She made me go with her to get a pregnancy test since she's missed a few birth control pills. She made me park in the "expectant mothers" spot at CVS and preceded to ask if it would be in the pest control section.
Exactly. wat kind of friend would i be if i even pretended to give a shit about ur problems
Ok. In one sink is a hairdrier. Still plugged in. The other is filled with broken glass. What do I do?!
Nvm. Bloody hand trumps dead. Also, where is gauze.
I now have an ENTIRE drawer of unused disposable silverware from Boston Market... and you guys said I needed to "buy" kitchen stuff
Oh my god! She wrote the word ''hi'' in HAIR on the shower wall. What the fuck?!
the story is to long to tell you via txt so when you notice the tattoo on your ass call me.
He just called me juicy booty via text message.
I have 4 passes to the spa here, walking around with a robe on and putting cucumber slices on my penis. You guys should come hang out here. It's very relaxing
I just almost said to a customer "P as in Pussy"

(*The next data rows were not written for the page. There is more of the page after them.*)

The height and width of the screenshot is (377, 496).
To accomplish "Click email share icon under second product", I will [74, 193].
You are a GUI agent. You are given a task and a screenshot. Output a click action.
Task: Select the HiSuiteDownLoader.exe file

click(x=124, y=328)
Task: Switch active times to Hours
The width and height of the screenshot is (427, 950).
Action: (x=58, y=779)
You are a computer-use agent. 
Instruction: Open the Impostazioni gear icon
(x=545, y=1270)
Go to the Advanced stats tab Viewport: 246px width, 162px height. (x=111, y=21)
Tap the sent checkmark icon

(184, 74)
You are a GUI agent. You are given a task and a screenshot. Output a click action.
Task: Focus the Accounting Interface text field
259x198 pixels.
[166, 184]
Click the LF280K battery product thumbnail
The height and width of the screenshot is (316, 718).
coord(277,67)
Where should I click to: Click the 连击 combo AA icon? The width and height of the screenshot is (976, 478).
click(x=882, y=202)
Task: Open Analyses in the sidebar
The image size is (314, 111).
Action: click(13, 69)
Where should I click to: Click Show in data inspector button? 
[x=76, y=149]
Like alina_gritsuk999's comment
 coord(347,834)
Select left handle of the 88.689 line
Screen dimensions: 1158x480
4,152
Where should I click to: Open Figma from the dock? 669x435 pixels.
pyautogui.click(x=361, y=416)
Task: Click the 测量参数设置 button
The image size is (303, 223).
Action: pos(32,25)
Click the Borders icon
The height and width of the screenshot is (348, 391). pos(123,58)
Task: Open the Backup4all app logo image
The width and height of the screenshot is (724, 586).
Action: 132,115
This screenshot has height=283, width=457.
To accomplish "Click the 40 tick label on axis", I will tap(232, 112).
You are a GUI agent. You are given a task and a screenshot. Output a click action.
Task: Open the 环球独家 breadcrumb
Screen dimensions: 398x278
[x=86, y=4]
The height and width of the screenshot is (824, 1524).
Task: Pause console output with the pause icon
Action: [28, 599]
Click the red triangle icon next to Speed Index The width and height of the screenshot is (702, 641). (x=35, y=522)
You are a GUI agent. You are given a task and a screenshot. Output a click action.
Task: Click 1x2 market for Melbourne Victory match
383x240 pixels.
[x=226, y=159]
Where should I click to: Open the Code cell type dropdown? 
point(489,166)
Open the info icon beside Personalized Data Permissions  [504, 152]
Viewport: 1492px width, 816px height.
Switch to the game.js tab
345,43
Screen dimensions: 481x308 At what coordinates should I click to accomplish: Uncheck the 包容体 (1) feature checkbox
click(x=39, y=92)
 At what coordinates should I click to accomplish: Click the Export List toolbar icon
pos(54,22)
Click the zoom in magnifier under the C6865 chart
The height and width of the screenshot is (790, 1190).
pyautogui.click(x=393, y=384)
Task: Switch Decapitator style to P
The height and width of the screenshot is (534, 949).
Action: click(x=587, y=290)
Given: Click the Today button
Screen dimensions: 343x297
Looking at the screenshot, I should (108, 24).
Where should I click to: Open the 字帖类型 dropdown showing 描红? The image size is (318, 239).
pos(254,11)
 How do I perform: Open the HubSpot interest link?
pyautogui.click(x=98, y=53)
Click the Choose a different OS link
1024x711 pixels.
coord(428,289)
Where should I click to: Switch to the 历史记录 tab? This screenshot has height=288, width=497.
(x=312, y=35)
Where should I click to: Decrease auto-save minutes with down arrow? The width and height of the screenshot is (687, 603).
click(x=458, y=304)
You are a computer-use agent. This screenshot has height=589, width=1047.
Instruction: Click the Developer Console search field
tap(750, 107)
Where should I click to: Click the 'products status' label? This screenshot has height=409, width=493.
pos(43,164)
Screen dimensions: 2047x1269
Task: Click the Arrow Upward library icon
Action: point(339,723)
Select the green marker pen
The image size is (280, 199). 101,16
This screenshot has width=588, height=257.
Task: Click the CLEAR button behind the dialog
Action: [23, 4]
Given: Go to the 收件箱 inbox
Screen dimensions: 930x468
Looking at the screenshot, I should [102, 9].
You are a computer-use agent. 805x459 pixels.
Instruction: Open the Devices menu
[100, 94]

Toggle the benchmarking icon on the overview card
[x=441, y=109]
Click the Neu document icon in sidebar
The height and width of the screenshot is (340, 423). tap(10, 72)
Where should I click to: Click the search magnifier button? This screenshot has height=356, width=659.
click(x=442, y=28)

this temple that is my body is starting to crumble and turn into ruins
When you leave ur sleepover boy on ur front porch waiting for a cab bc work
Life lesson... stop having side pieces that know each other...ffs.
You're incredible, and I'm drunk
Change the sheets & put your dick in the dishwasher. I'll see you in an hour.
Sitting on my couch watching TV in my underwear drinking a bottle of wine.... and you want to interrupt me to come pick you up. No I will not do it.